◆ **Task to carry out**
Your output should be the lines from the one with "Given: Click Eric's profile avatar" through the last line of the records below, exactly as written, minus the pictures.

◆ **Task inputs**
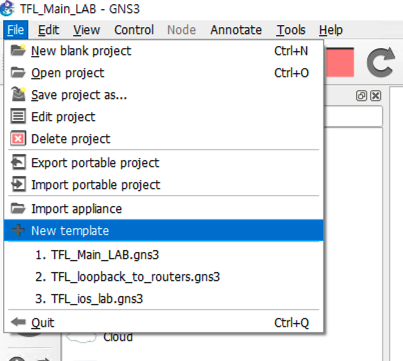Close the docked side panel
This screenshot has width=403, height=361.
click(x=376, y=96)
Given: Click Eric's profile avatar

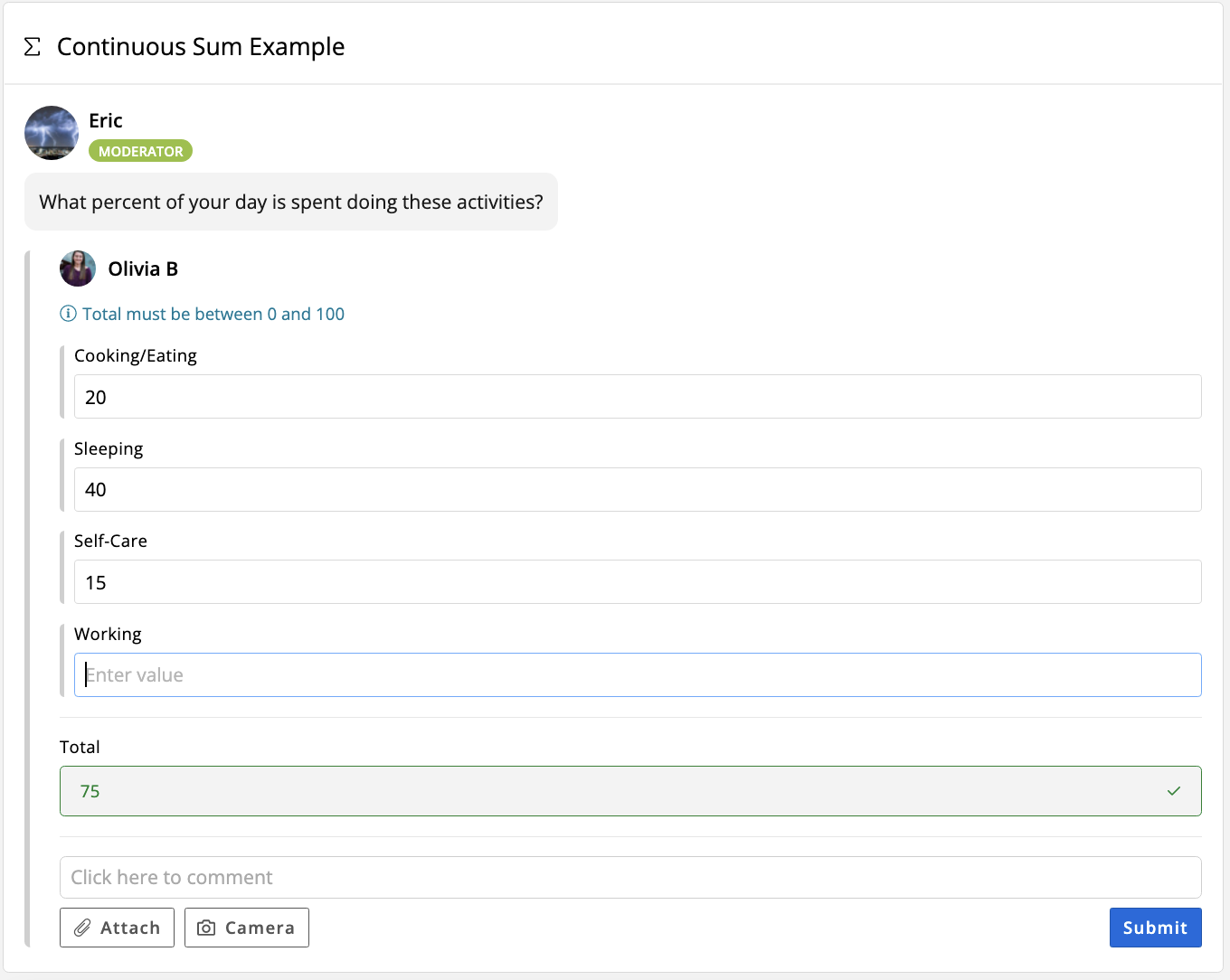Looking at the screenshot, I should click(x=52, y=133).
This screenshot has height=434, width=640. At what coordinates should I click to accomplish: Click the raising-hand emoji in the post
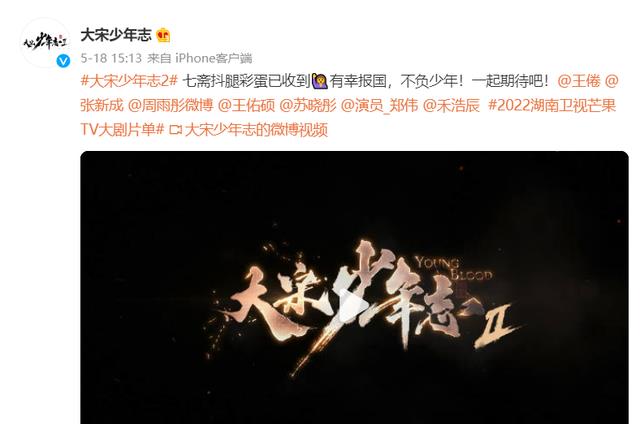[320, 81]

◆ **Solution to this task**
Given: Click Eric's profile avatar

Looking at the screenshot, I should click(x=52, y=133).
This screenshot has height=434, width=640. At what coordinates should I click to accomplish: Click the raising-hand emoji in the post
[320, 81]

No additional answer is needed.